Aim of the exercise -> Count the lines in the records that contain the string "screenshot", matching case exactly, and give only that number.

Provided material ->
********************

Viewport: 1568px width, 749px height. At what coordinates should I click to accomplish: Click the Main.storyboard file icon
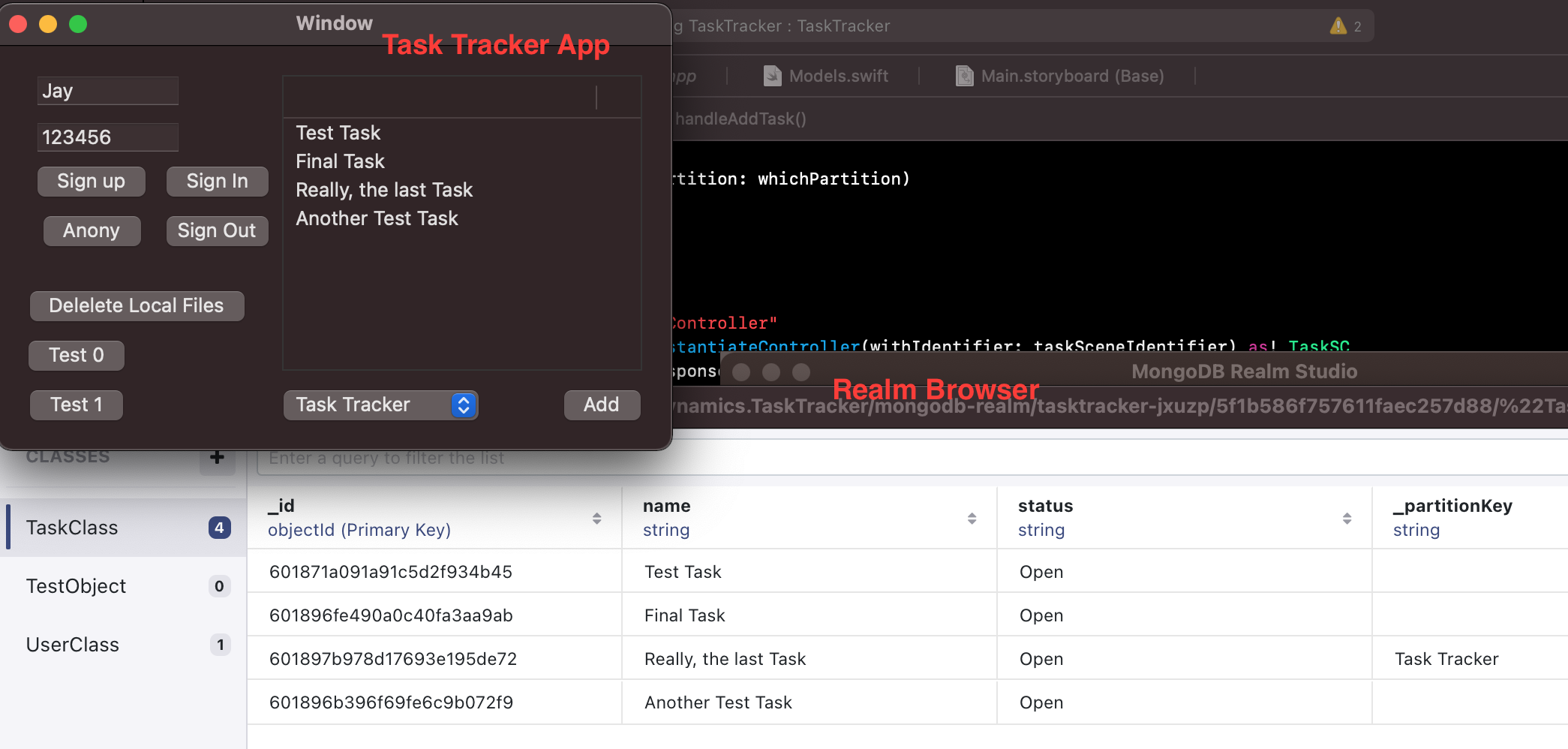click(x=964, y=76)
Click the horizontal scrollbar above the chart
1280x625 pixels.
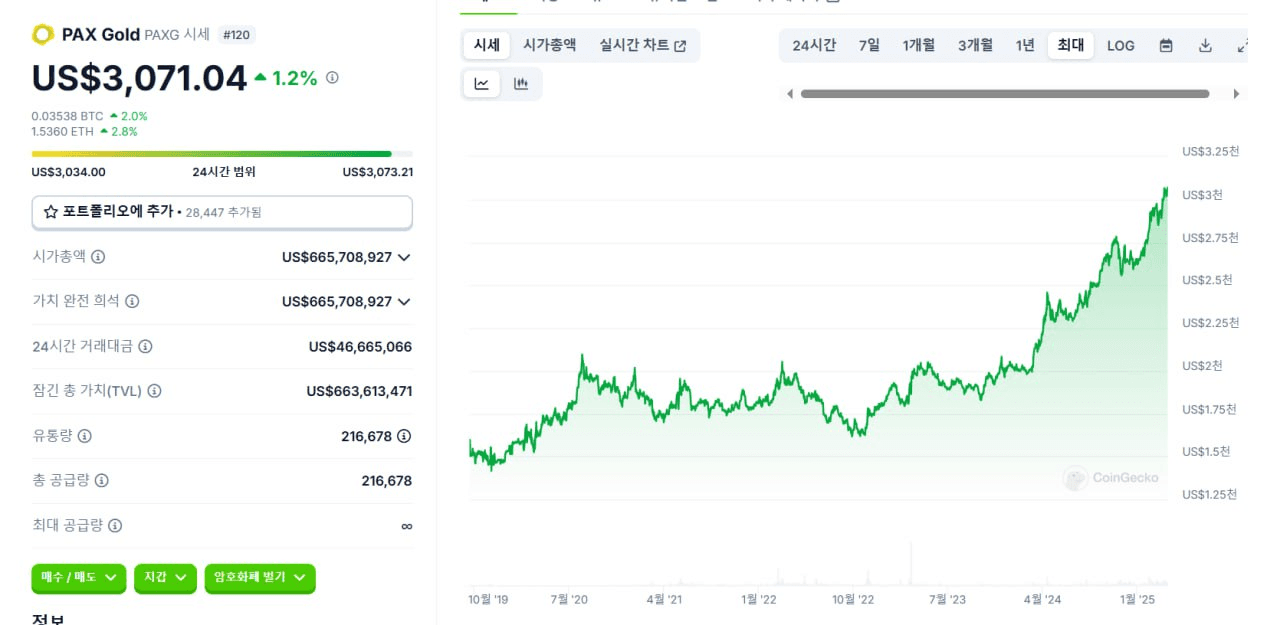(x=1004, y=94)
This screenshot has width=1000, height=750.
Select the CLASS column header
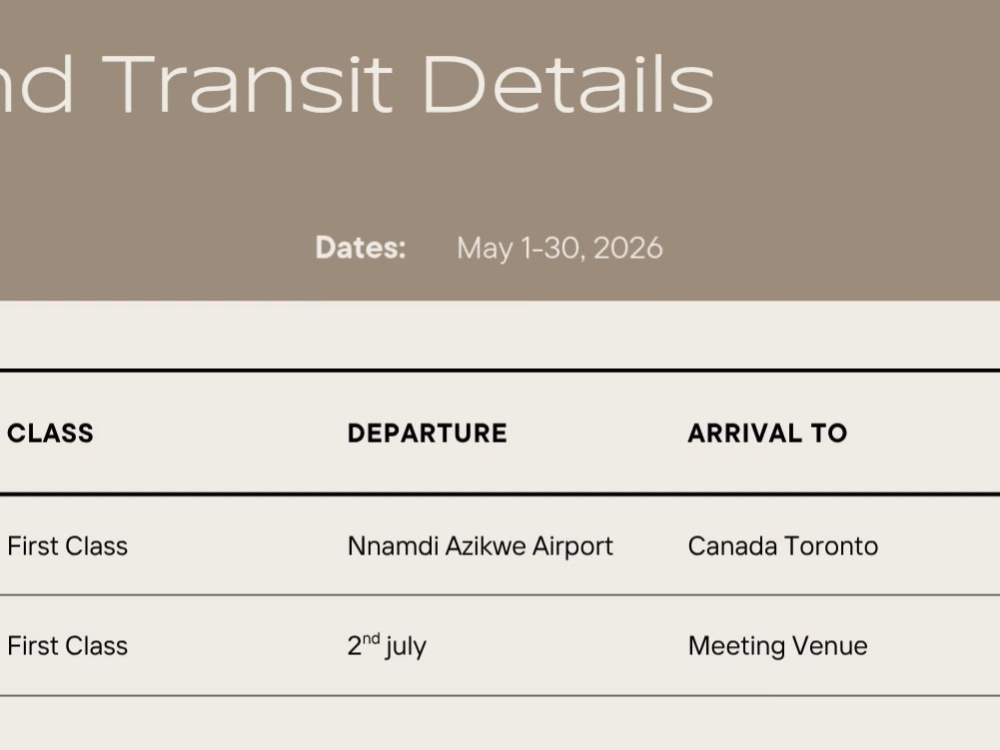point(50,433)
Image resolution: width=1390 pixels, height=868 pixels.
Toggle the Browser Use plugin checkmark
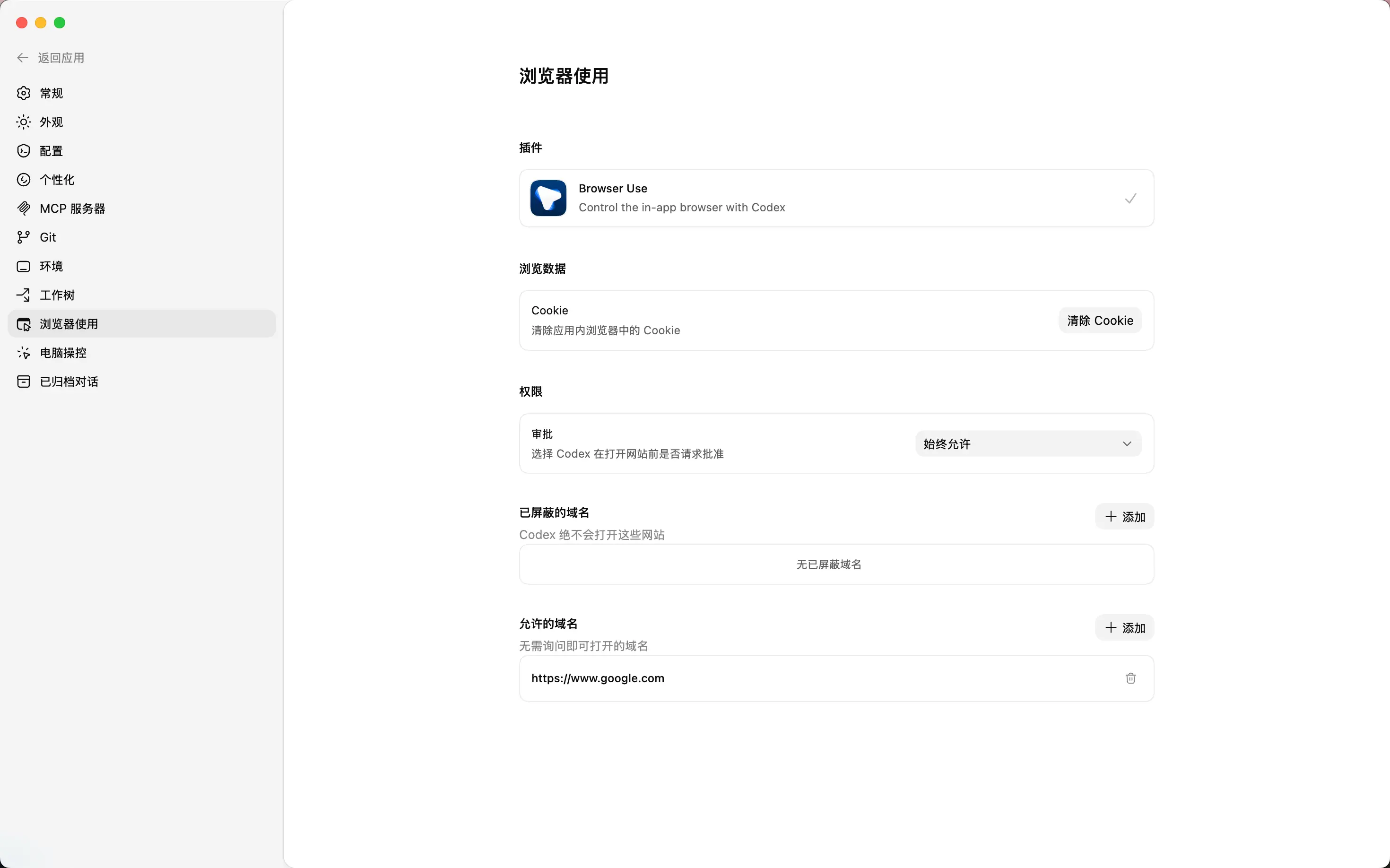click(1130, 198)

********************

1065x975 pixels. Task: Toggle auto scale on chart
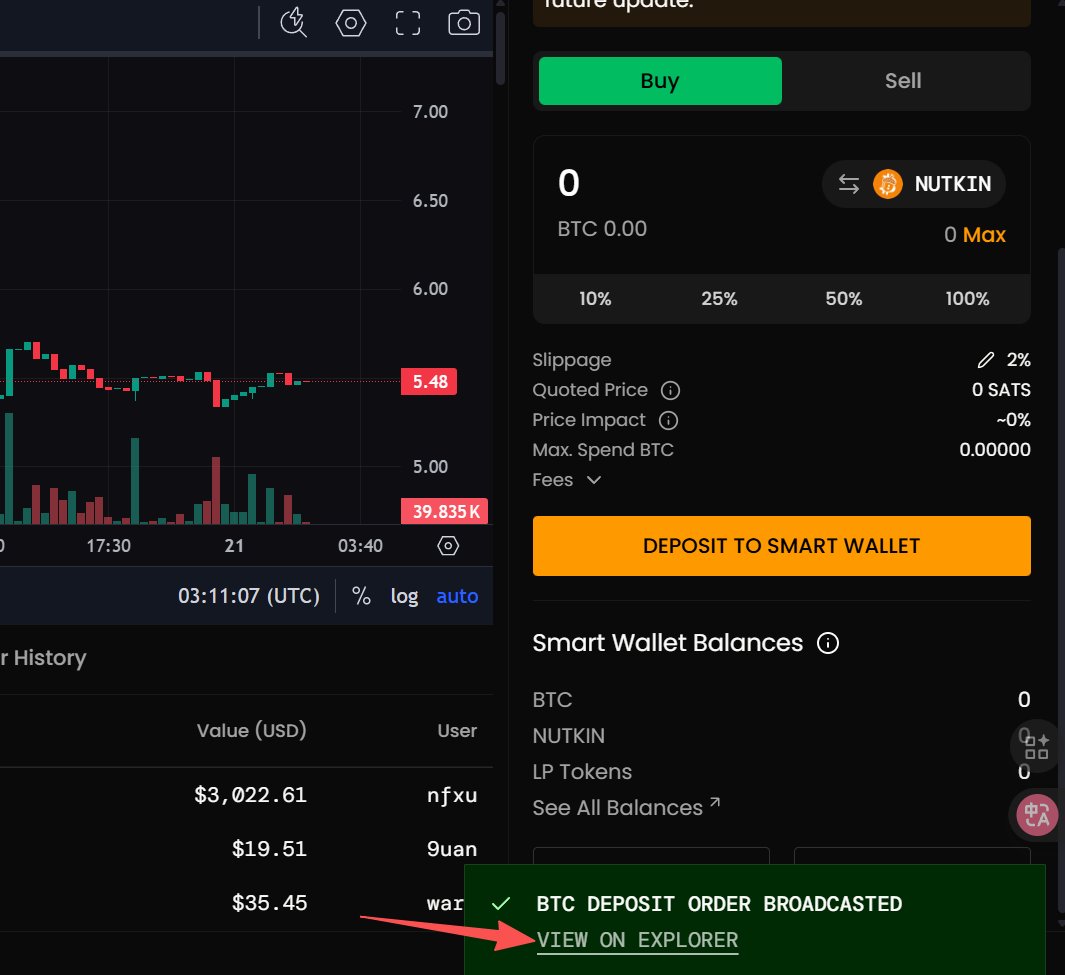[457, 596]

********************

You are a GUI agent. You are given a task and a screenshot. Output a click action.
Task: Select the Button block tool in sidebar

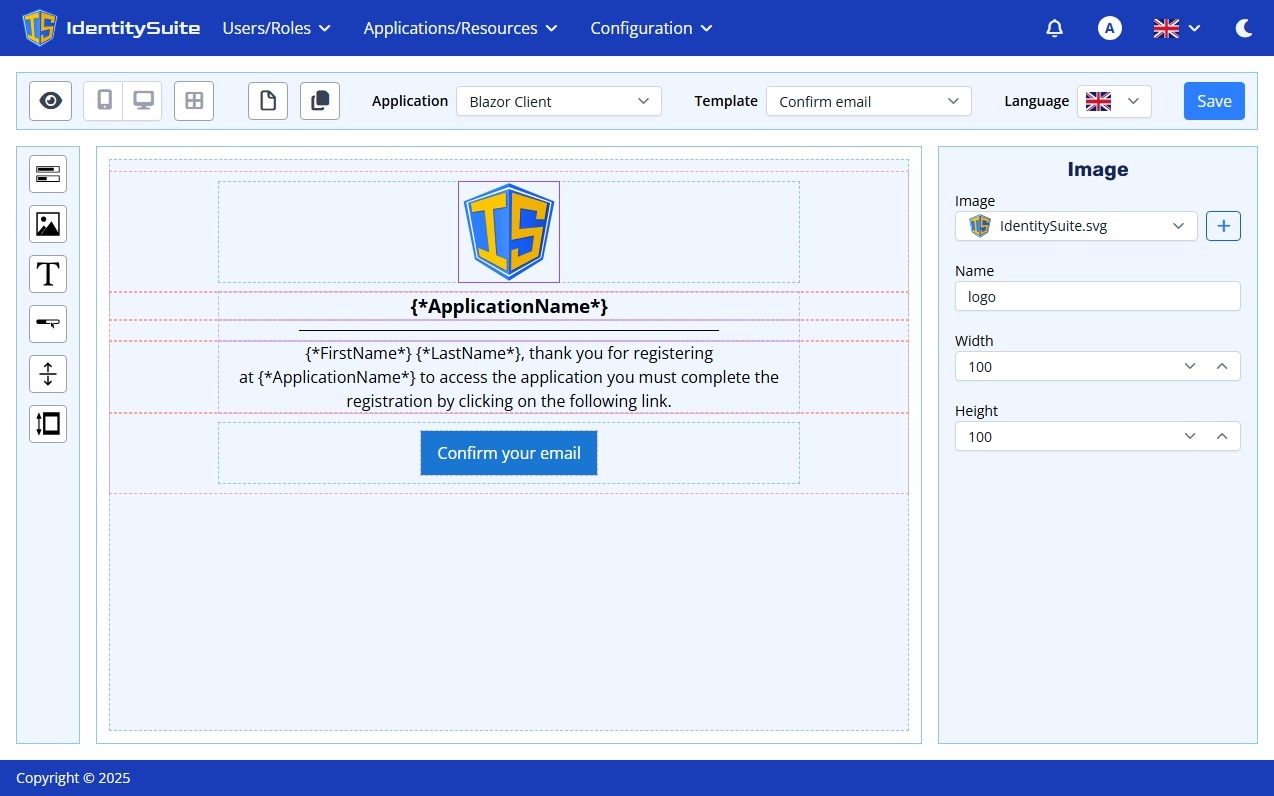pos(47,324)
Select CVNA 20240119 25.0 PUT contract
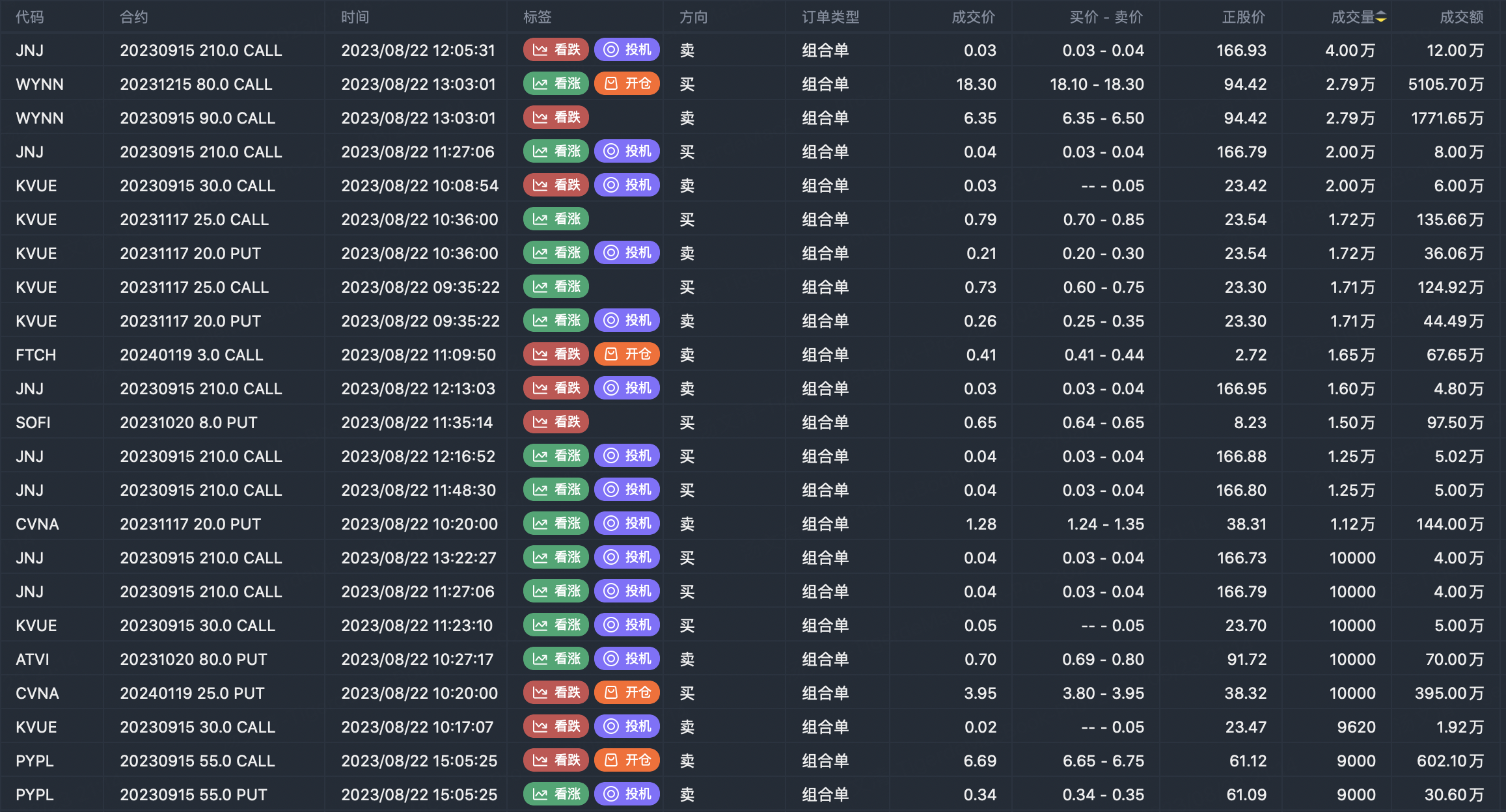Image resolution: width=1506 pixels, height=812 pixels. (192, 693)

********************

Response to the exercise -> 2